The Bands of Mourning (Mistborn #6) - Brandon Sanderson Page 0,88

the very best, it will be a huge political embarrassment. At the worst, I’ve started a war.”

Wind blew, rustling pine branches he couldn’t see. He couldn’t even see MeLaan; clouds must have rolled in, blocking the starlight. Sweet, enveloping darkness.

“If there is war,” she said, “Suit will have started it. Not you.”

“I might be able to prevent it,” Wax said. “Governor Aradel needs to know, MeLaan. If the outer cities are going to claim assassination—use it as the brand to start a bonfire—I can’t just vanish. I have to get to Elendel. That way, I can claim I knew the New Seran justice system was corrupt, and so I fled to safety. I can make my case in the broadsheets before news spreads; I can convince Aradel I didn’t kill the woman. If I do anything else, it will look like I’m hiding.”

“Like I said,” MeLaan said. “He’s set it up so that you have no choice—so far as you see it.”

“You see it differently?”

“I’ve been a lot of people, Ladrian. Seen through a lot of eyes. There’s always another perspective, if you look hard enough.”

He pulled on his cigar and held the smoke a long moment before letting it out in a slow dribble. MeLaan crept away. Did her kind need sleep? She’d implied they didn’t, but he couldn’t say for certain.

Alone with his cigar, he tried to sort through what he wanted to do. Go back to Elendel, as forced upon him by Suit’s minions, or chase after the mystery—as forced upon him by Harmony’s minions. He rolled the earring in his fingers, and confronted the hatred simmering inside of him.

He’d never hated God before. After Lessie’s supposed death the first time, he hadn’t blamed Harmony. Rusts, even after Bleeder had raised the question of why Harmony hadn’t helped, Wax hadn’t responded with hatred.

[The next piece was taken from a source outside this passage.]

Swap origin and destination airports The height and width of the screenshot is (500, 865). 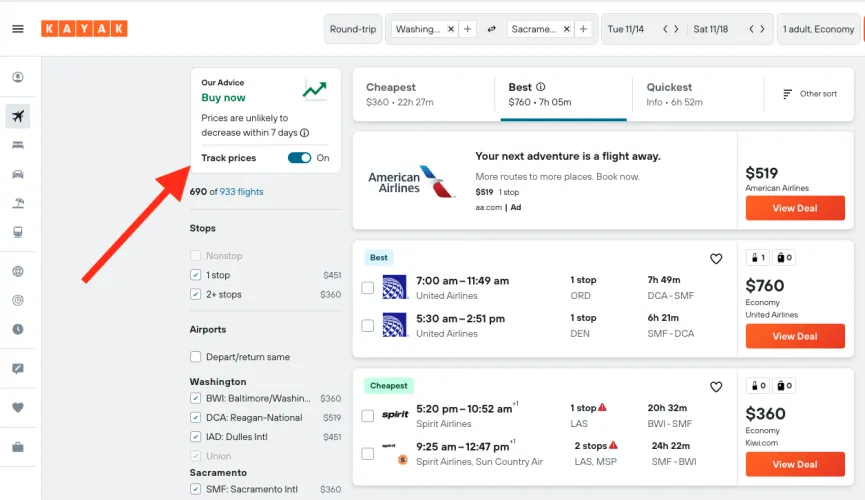(x=491, y=29)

But now … yes, that hatred was there. You could take knocks, out in the Roughs. You lost friends. You sometimes had to kill a man you didn’t want to kill. But one thing you never did: You never betrayed a companion. Friends were too rare a privilege out in those wilds, where everything seemed to want you dead.

By hiding the truth from him, Harmony had stabbed him square in the back. Wax could forgive a lot of things. He wasn’t sure this was one of them.

His cigar eventually ran out. His questions lingered. By the time he hiked back toward their campsite, the mist was retreating for the night. He fed the horses—six of them, purchased at the New Seran bottom terrace shipping yards, along with a full-sized stagecoach used to do runs to the Southern Roughs.

They’d narrowly escaped New Seran. Galloping their carriage, they’d managed to descend the ramps before the police, but only after Wax had been forced to bring down a gondola line.

The police hadn’t given chase after that, as if realizing they didn’t have the resources to hunt someone like Waxillium Dawnshot, at least not without a lot of backup. Wax still wanted to be moving. Though he was tired to the bones, he couldn’t let himself—or anyone else—rest long. Just in case.

As the others groggily piled into the vehicle, MeLaan took the reins from him and climbed up to the driver’s seat. Wayne hopped into the spotter’s seat beside her, and she gave him a grin.

“Where to, boss?” she asked, turning to Wax. “Back home?”

“No,” Wax said. “We ride to Dulsing, the place Wayne and Marasi located.” The direction of the building project.

“You found another perspective, I see,” MeLaan said.

“Not yet,” Wax said softly, climbing into the stagecoach. “But let’s see if Harmony dares try to give me one.”

PART THREE

17

Marasi had read a lot about life in the Roughs in her youth, and knew what to expect of a stagecoach trip: boredom, dust, and discomfort.

It was wonderful.

She had to forcibly keep herself from hanging out the window as Wayne occasionally did, watching the scenery pass. They weren’t in the Roughs, but this was close enough. The smell of the horses, the bumps in the road, the rickety creak of the wood and the springs … She had seen and done some remarkable things during her time with Waxillium, but this really felt as if she were living in an adventure.

Waxillium reclined across from her, feet up on the seat next to her, a wide-brimmed hat over his eyes, face bristly from a day without shaving. He’d removed his boots, which sat on the floor beside his shotgun.